'This is not sustainable'
The Omicron wave has receded in New York, but hospitals — particularly serving rural upstate areas —expect to stay in crisis mode for the foreseeable future because of persistent staffing shortages and the end of pandemic-related support they have been using as a crutch.
I traveled to Utica recently and filed this dispatch for The Wall Street Journal about the St. Luke’s hospital campus of Mohawk Valley Health System. Signs of the stress abound: Emergency-room wait times are up, staffed beds are down and patients are being transferred hours away for treatments such as gastrointestinal care that previously were offered on-site. The hospital’s nursing home is reliant upon the National Guard to keep its doors open.
To make up for lost staff, the hospital has turned to traveling nurses — which can cost far more per hour. That was possible in the last two years with $38 million in emergency Covid aid for the system, which serves this city of around 60,000 between the Adirondacks and the mill towns of the Erie Canal. That money’s all been spent.
“This is not sustainable,” MVHS chief executive Darlene Stromstad told me in an interview.
You don’t need me to tell you that the labor market is tight everywhere, including the health care sector. A national survey found vacancy rates for nurses around 10%, and a coalition of upstate New York hospitals recently reported a 25% nurse vacancy rate.
My colleague Kris Maher found a similar situation when he visited Allegheny General Hospital in Pittsburgh.

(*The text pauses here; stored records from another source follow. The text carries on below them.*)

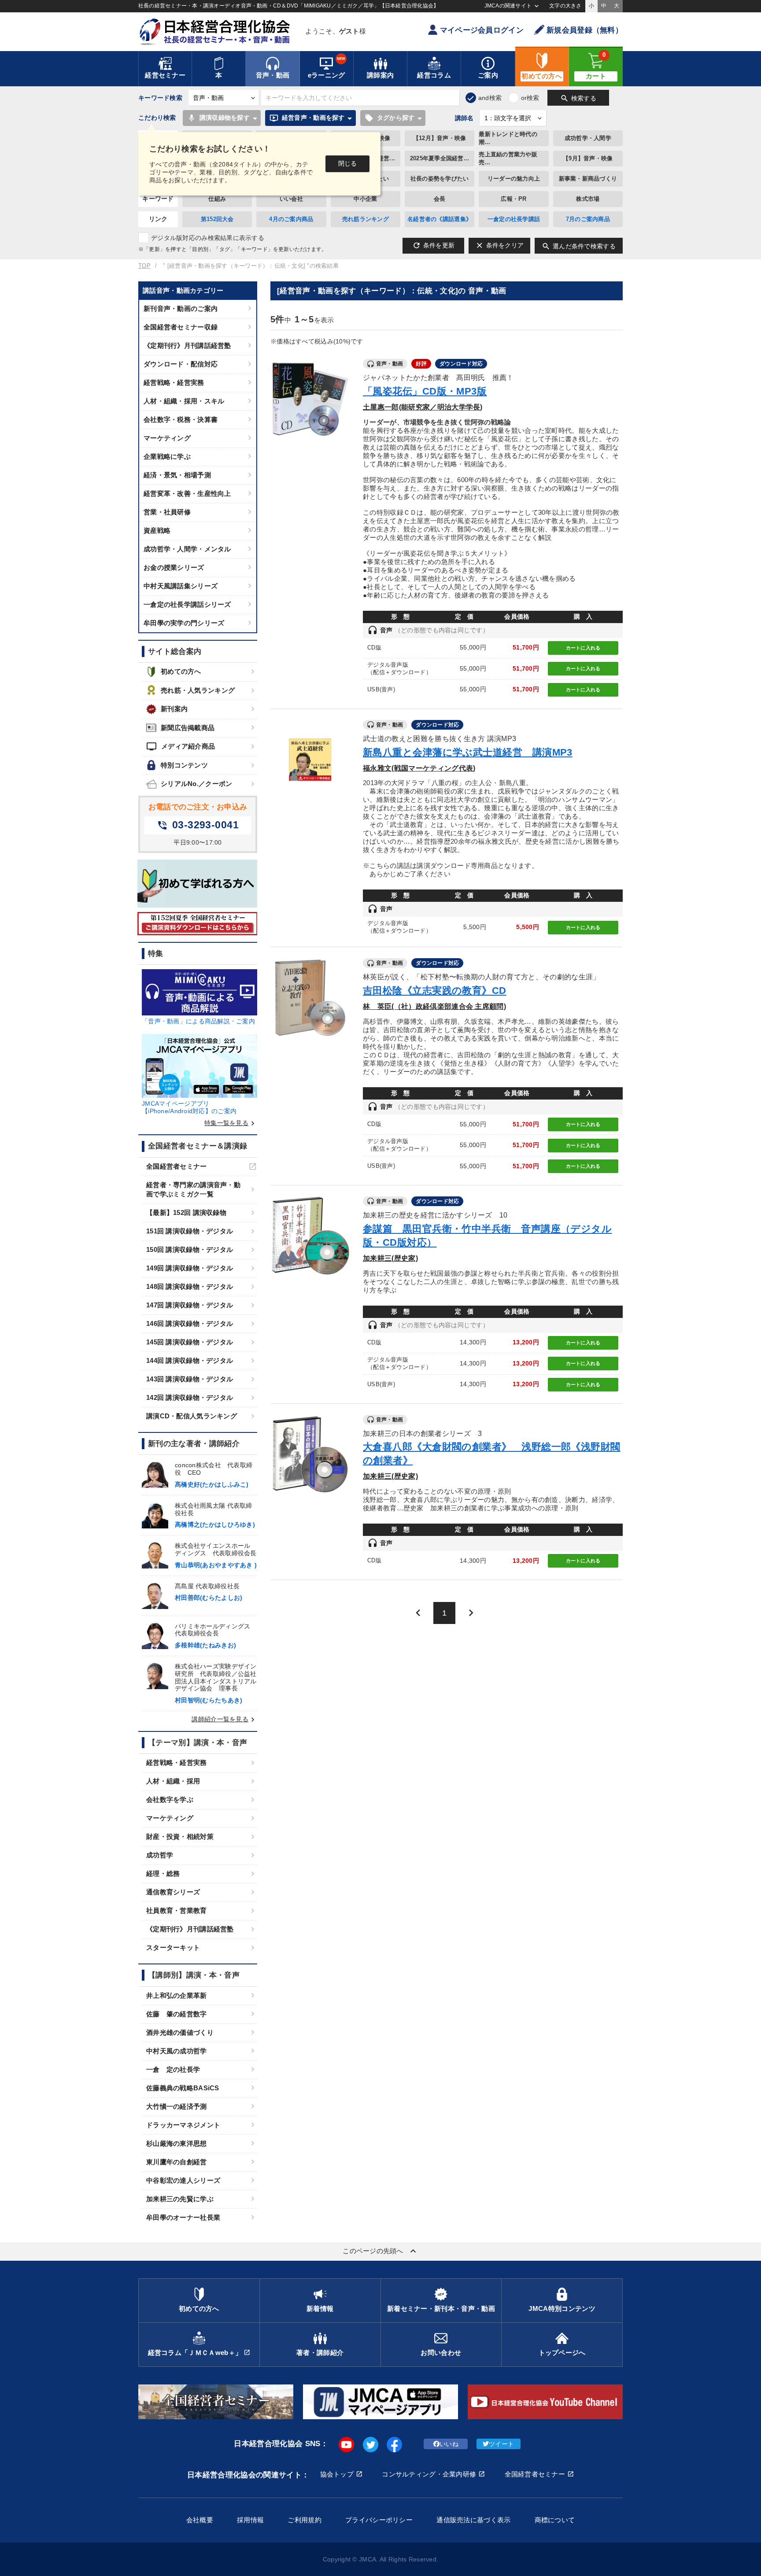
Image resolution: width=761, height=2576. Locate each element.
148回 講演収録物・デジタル (189, 1286)
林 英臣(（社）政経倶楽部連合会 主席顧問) (434, 1006)
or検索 (530, 97)
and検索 (490, 97)
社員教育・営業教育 (176, 1910)
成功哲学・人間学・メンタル (187, 549)
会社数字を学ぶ (169, 1799)
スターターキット (173, 1947)
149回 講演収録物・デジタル (189, 1268)
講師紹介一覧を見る (224, 1719)
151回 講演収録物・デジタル (189, 1231)
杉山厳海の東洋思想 (176, 2143)
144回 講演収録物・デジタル (189, 1360)
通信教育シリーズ (173, 1892)
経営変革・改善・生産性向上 (187, 493)
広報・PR (513, 199)
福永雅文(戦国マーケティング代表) (419, 768)
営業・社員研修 (167, 512)
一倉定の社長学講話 (514, 219)
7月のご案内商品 (588, 219)
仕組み (217, 199)
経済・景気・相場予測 (177, 475)
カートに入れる (583, 647)
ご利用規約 (304, 2520)
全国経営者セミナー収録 (181, 327)
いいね (449, 2443)
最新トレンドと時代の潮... (508, 138)
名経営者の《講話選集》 (439, 219)
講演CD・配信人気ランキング (191, 1416)
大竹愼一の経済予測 (176, 2106)
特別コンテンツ (184, 765)
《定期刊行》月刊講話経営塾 (187, 345)
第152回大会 (217, 219)
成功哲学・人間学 (588, 138)
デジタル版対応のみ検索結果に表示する (207, 237)
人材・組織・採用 (173, 1781)
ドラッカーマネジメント (183, 2125)
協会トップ (337, 2474)
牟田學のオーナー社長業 (183, 2217)
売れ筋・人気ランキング (198, 690)
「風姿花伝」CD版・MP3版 (425, 391)
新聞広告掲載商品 (187, 727)
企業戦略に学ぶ (167, 456)
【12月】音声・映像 (439, 138)
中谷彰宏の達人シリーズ (183, 2180)
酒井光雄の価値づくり (180, 2032)
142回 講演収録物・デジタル (189, 1397)
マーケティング (167, 438)
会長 (440, 199)
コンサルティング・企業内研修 (429, 2474)
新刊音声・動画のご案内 (181, 308)
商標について (555, 2520)
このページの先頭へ (380, 2251)
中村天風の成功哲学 (176, 2051)
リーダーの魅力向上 (514, 178)
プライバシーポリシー (379, 2520)
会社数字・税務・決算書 (181, 419)
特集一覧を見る (230, 1122)
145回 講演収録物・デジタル (189, 1342)
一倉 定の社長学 (173, 2069)
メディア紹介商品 (180, 746)
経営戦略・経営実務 (174, 382)
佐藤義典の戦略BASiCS (182, 2088)
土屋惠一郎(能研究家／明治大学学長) (423, 407)
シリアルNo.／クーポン (196, 783)
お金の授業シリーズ (174, 567)
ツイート (501, 2443)
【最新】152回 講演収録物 (186, 1212)
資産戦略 (157, 530)
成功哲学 (159, 1855)
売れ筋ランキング (365, 219)
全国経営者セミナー (176, 1166)
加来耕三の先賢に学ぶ (180, 2199)
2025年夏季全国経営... (439, 158)
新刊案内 (174, 708)
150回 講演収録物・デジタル (189, 1249)
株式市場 (587, 199)
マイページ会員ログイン (482, 30)
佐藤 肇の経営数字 (176, 2014)
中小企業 (365, 199)
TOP (144, 266)
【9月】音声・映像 (588, 158)
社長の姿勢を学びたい (439, 178)
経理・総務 (163, 1873)
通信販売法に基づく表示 (473, 2520)
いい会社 (291, 199)
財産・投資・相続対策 (180, 1836)
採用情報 (250, 2520)
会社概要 (199, 2520)
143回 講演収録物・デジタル (189, 1379)
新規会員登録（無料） (585, 30)
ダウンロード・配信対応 (181, 364)
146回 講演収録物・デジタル (189, 1323)
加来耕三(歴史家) (390, 1258)
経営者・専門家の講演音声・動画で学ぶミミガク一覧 (193, 1189)
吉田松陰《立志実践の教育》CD (434, 990)
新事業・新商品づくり (588, 178)
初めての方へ (181, 671)
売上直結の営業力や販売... (508, 158)
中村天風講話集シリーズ (181, 586)
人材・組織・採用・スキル (184, 401)
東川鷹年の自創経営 (176, 2162)
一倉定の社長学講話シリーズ (187, 604)
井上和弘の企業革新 (176, 1995)
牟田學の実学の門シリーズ (184, 623)
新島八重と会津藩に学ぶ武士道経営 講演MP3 (468, 752)
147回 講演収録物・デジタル (189, 1305)
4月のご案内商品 (291, 219)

It currently has enough staff to cover 370 beds; it is licensed for 522.
“I think people are under the misconception that because Covid has peaked and it’s on the downturn that staffing issues will go away,” said Louise Dobbins, who monitors capacity for Allegheny’s parent organization. “I don’t think that’s going to happen.”
This week will mark two years since the broad shutdowns in response to the first U.S. wave of the coronavirus. Its toll can be measured in lost lives and lost moments, and also in the vast changes to how we work, shop, learn and interact with friends and family. Even as rules and restrictions go away, things are not snapping back to normal — in the health care sector and beyond.
“We’re forever changed, so I have a problem with entities giving the impression that, OK, in a couple months we'll be fine — you’ll go back to living your lives as usual,” Dr. Brenda Robinson, founder and CEO of the Black Nurses Coalition, an Albany-based organization fighting health care disparities, told Albany Times Union reporter Bethany Bump.
“Maybe our grandchildren may get to that, I don't know, but right now, I don't think that is the safest message to get. Because we are still in a pandemic, and we still have a lot of barriers and hurdles to get over,” Dr. Robinson said.
COMING UP: New York legislators start budget talks in earnest. People will wear green and summon their Irish heritage, real or stretched. I will eat half my body weight in soda bread.
A QUESTION: What is the largest hospital system in New York?
Know the answer? Drop me a line at jimmy.vielkind@gmail.com. Or just write with thoughts, feedback or to say hi.
THE LAST ANSWER: Lots of interesting responses from people about masks. I went to church today, and it was about 60-40 of people (like me) wearing masks. We’ll see how that shifts over time!